I wish I had an awesome intro for this. I was mostly excited to write this entry… though, the techniques are fairly well known. I totally have no problem repeating good techniques, because… you are going to forget you read it in some other blog 2 years ago anyway But as I got into creating the sample pbix file… things didn’t really go that well. Pretty sure we are hitting some bugs in Power BI (yes, I have reported them!)… but we can mostly work around them. Mostly.
Anyway, Segmentation, Categorization, ABC Analysis… whatever you want to call it… these can be a really powerful way of looking at your data. Maybe you want to break out your sales by “Top 15%”, “Bottom 15” and “The Big Middle”. Or maybe you want too look at “Sales under $100”, “Sales under $1000” and “More”. Whatever it is… you have decided to segment your data.
Before digging in, let’s get something out of the way early… You need this segmentation to live in a calculated column… not a measure (or calculated field or whatever you like to call it). The reason is that you are very likely to want to put this on a slicer or the axis of your chart… so that you can see the breakout. You can’t do that with a measure! See what Ron Weasley has to say on the subject here: http://tinylizard.com/calculated-fields-vs-calculated-columns/
Also note that Microsoft has released a custom visual at the usual place https://app.powerbi.com/visuals/ which depending on your needs might let you skip all this madness It would appear that the Histogram visual (at right) is able to break things out into buckets for you… magically and dynamically, and if that is all you need, try that out. Then let me know how well it works.
Get Some Data
Here in the states, the NBA Championship tournament between the evil Cleveland Cavaliers and the heroic Golden State Warriors just ended in a sad defeat for the Warriors. With that fresh on my mind, I went out and grabbed some statistics from this espn site. Using the feature of Power BI that is not called Power Query made it super easy to pull in the data and do a bit of cleanup. Player, Team, Games Played, 3 pointers made and attempted, 2 pointers attempted and made.
I’m going to be a lazy a bit… and not show the creation of a calculated column “points per game” :
PPG = (Stats[3PM] * 3 + Stats[2PM] * 2) / Stats[GP]
Setup Your Lookup Table
I really dig the new “Enter Data” button they recently added to the ribbon. It works just like you think it would… opens a dialog that has a grid to enter your data, and you can happily add rows/columns. I used this to setup my segments… the only way it is possible at all. Just kidding, I totally picked random segments… we are going to have 4 “buckets” of Point Per Game… loser butts that score less than 10 pts per game, all the way up to rock stars that score more than 20 per game.

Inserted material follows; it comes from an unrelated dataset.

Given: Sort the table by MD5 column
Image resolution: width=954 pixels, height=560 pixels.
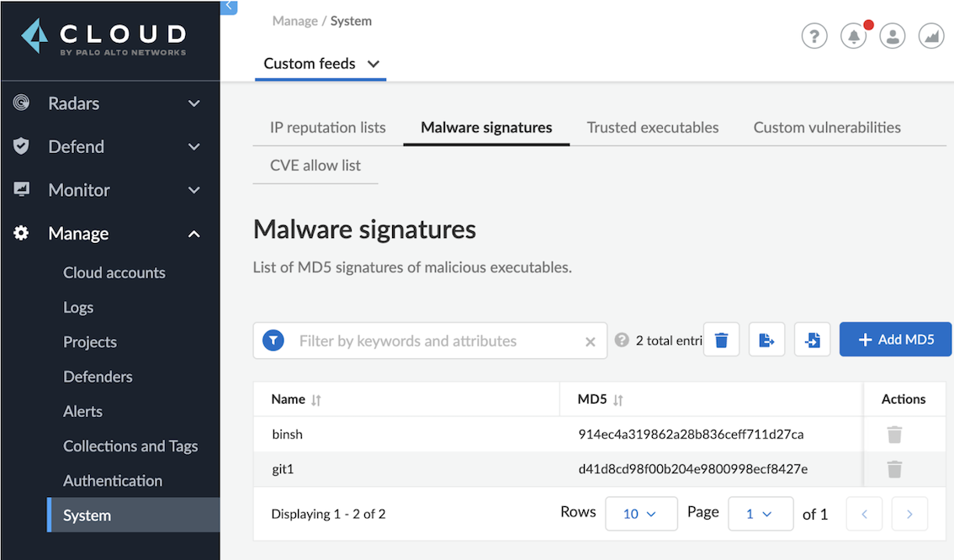Looking at the screenshot, I should click(x=618, y=400).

I suppose I didn’t bother explaining why we are creating this lookup table. Let’s do that…
So, realize that you don’t “have to”. You could totally add a calculated column to your Stats table, that had something like:
= IF (Stats[PPG] < 10, “<10”, IF (Stats[PPG] < 15, “10-15”, IF (Stats[PPG] < 20, “15-20”, “>20” ))))))))))
I think I got enough right parens there? Anyway, that works, but as soon as you want to break this out into more buckets… maybe for every 4 point increment… well, nobody can type that many right parens! (Just kidding Power BI adds the right parens for you – total magic). Still, having a separate table obviously makes it much easier to change. And it’s quite nice that we can easily add the SortOrder column, so that our Description lays out in our visuals the way we want. What could possibly go wrong w/ this plan, he asks, in a way which implies foreshadowing…
Um, Okay, Now What?
Well. You probably want to create a relationship between your Stats table and this fancy new Lookup Table… but, well, sorry bub. You can’t do that. What exactly is Steph Curries completely ridiculous 25.5 points per game going to magically match up to in this relationship? Power Pivot and Power BI relationships are simply not that fancy – they do equality matches… and that’s it.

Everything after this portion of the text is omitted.